The way that this happened is a result of our finite attention span, our inability to learn about all of our many options, and our relatively simple needs as users. The more interfaces that exist that claim to do what we need them to do, the more the simple, approachable ones will win our attention because we simply don’t have time to compare all of the options thoroughly.
I was recently checking out backup software for my Powerbook and I was surprised at how many there were. I read about at least 10 of them, including this helpful article on MacZealots. In it, the author compares 6 backup programs on several criteria and ultimately chooses Synk because “it exceeded my expectations in terms of features, support, and simplicity”.
Notice that two of the three criteria aren’t functional. That’s because most of the applications all do the same thing, and since they’re mostly capable of handling it the criteria shifts away from functionality to something else: support and simplicity.
It’s the same on the Web, where we’ve got to the point where developers have licked the database, and building a database and the code to manage information in it is becoming not just doable, but commonplace. We’ve got people like Joshua Schacter creating Del.icio.us on his own, supporting tens of thousands of users, and doing it with aplomb. He’ll have scaling issues, to be sure, but he’s got the database access figured out.
Schacter, like many developers out there, is focusing on his interface now. My favorite new interface feature is “Del.icio.us Suggest”, which shows you (while adding a tag) what tags you’ve created before and allows you to quickly insert them without having to type them in again.
Another example is Backpack. Backpack is one of the more interesting applications out there because it really doesn’t do all that much…and that’s the point. It allows you to create pages and include text, lists, images, or files and share them with others.

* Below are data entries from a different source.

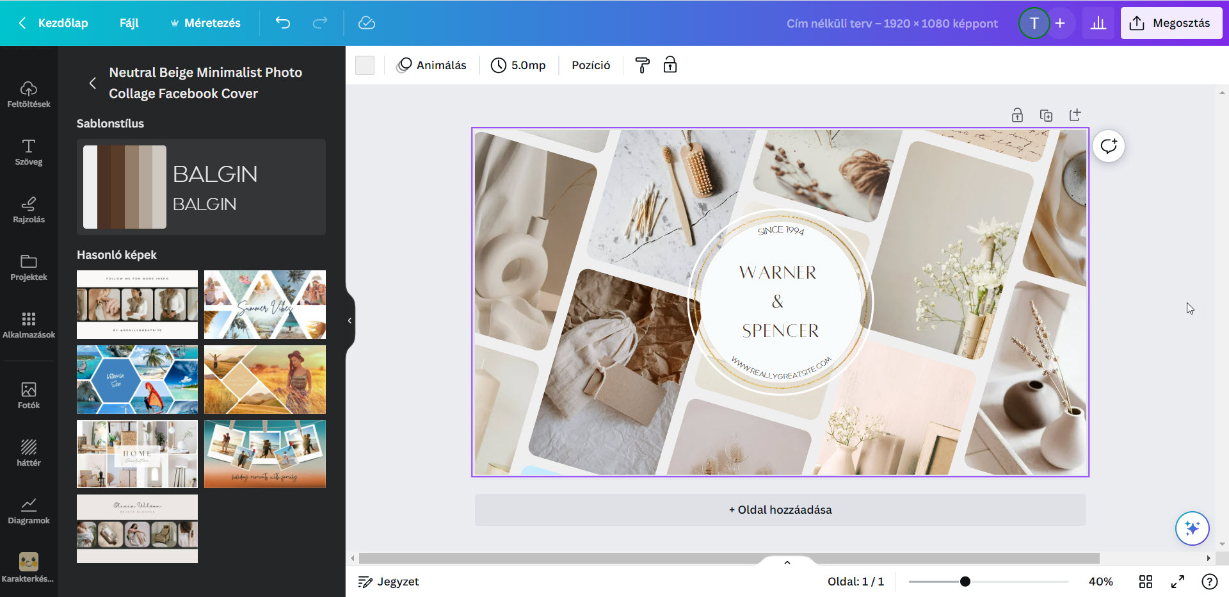Collapse the template side panel

pos(349,320)
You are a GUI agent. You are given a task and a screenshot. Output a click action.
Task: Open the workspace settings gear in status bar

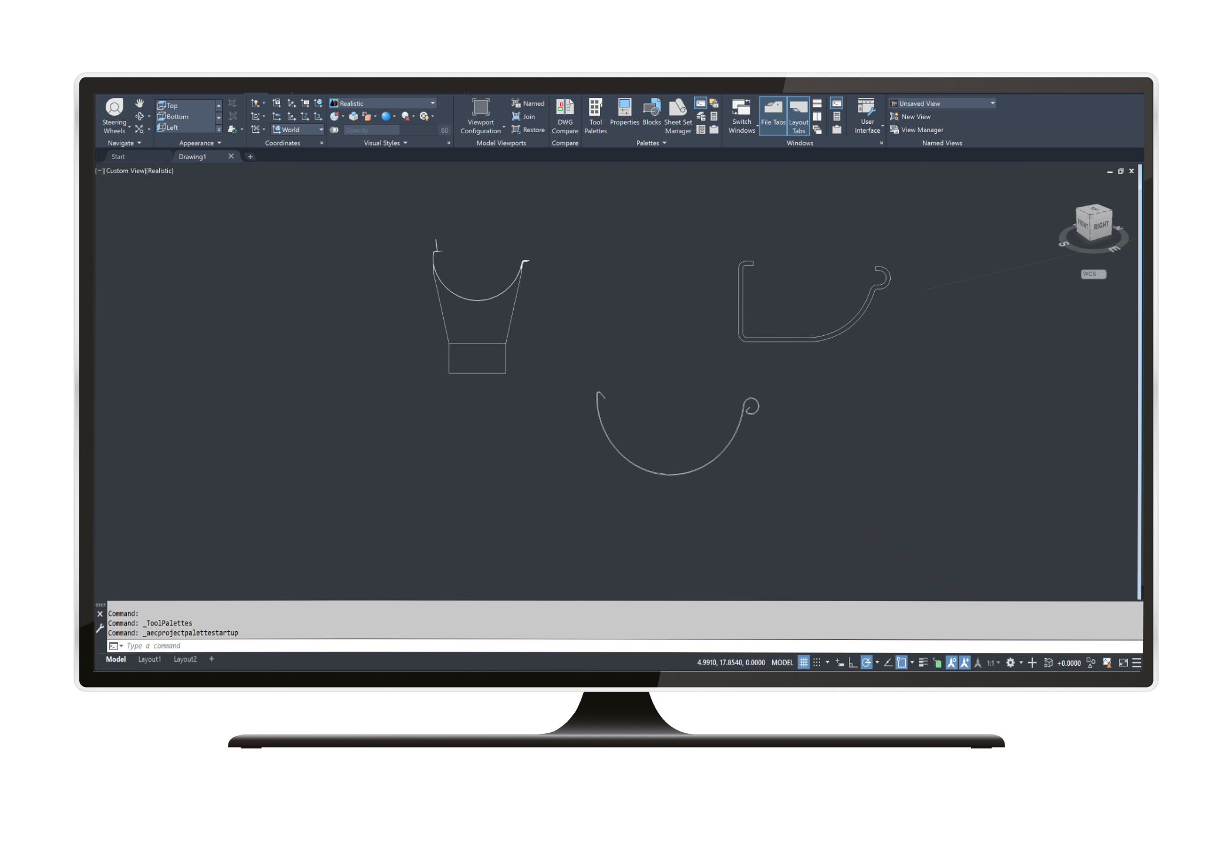tap(1010, 663)
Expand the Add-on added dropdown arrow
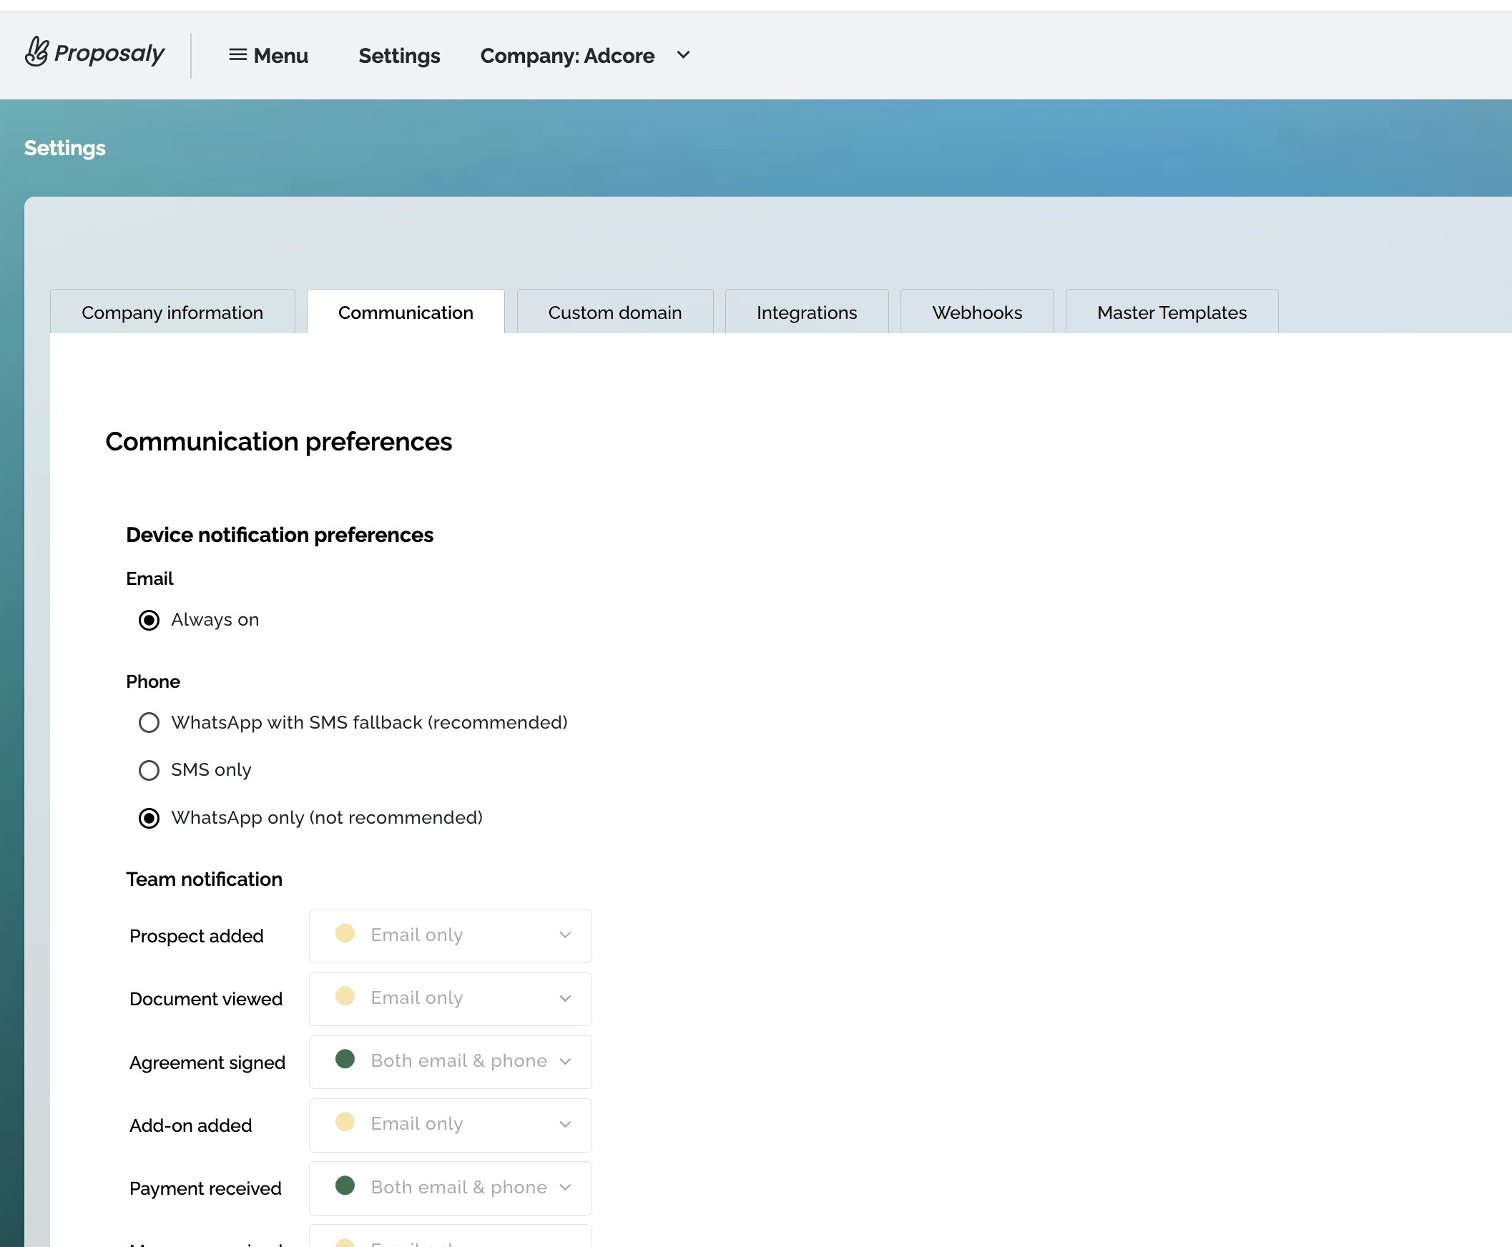 (x=565, y=1124)
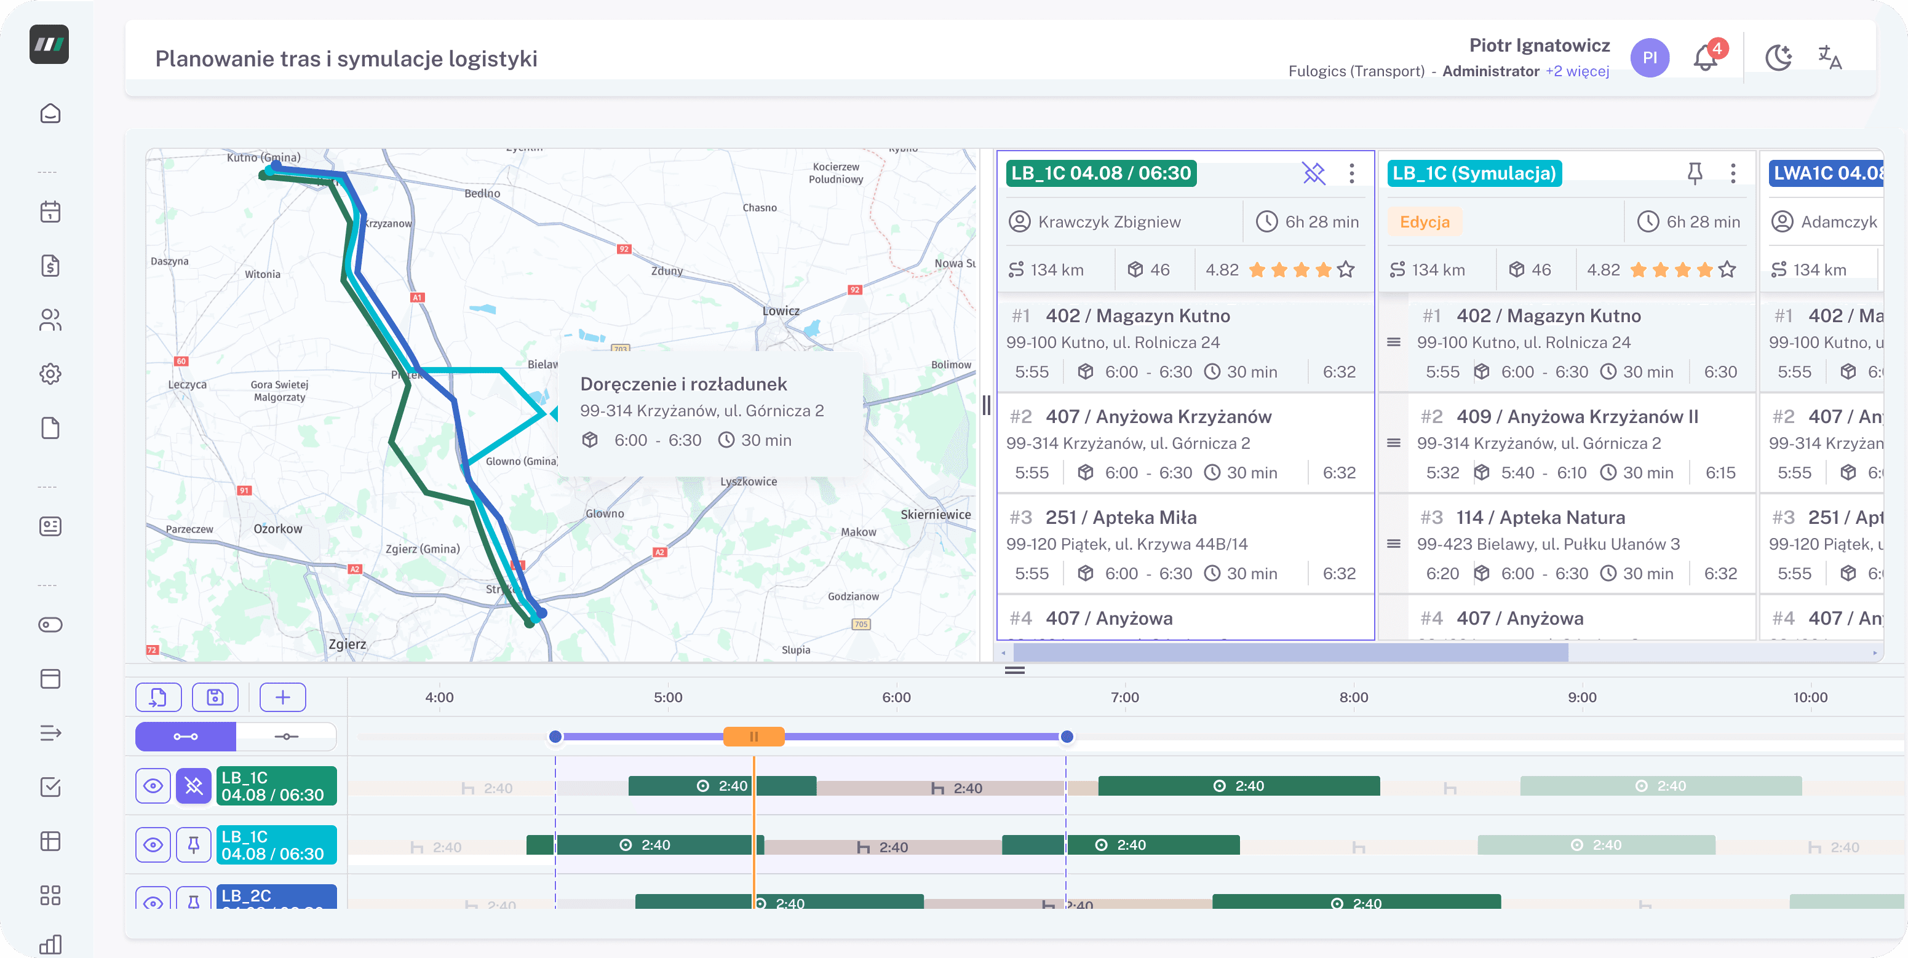The image size is (1908, 958).
Task: Select the LB_1C (Symulacja) route header
Action: click(x=1474, y=173)
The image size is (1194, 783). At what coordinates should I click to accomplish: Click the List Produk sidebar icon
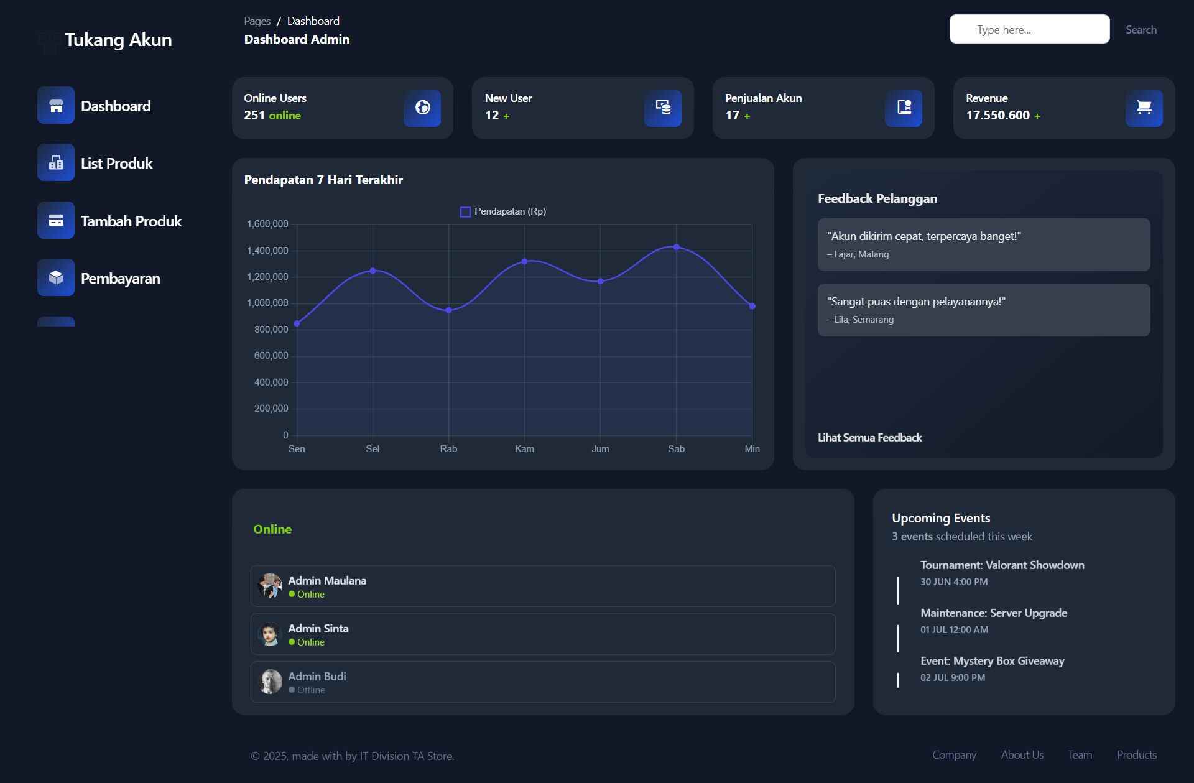pyautogui.click(x=56, y=163)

It acts as repository for your information, with an easy-to-use interface that provides no hero-functionality, just good functionality that you don’t have to do yourself. Backpack is certainly something that others could build, and fast. The functionality would be easy to emulate, the interface hard.
This will continue to be the case in Web 2.0, which is all about public access to loads of information. The key word there is “public”. When developers can get their hands on another’s data via an API, their main task becomes not accessing the information but innovating the interface to that information. Because everyone else has the same access, the playing field is levelled on one axis, but opens up on another. The new axis of innovation: the interface.
The interesting thing about Del.icio.us and Backpack is that they both have APIs, and so are truly Web 2.0 applications. In other words, anybody with a little time on their hands would be able to create an alternative interface to each of these apps…and thus compete with them on some level for attention. But, given that these applications already have attention, combined with the fact that both are very easy to use, developers hoping to attempt an alternative interface would not only have to make it competitively easy, but actually build a better product.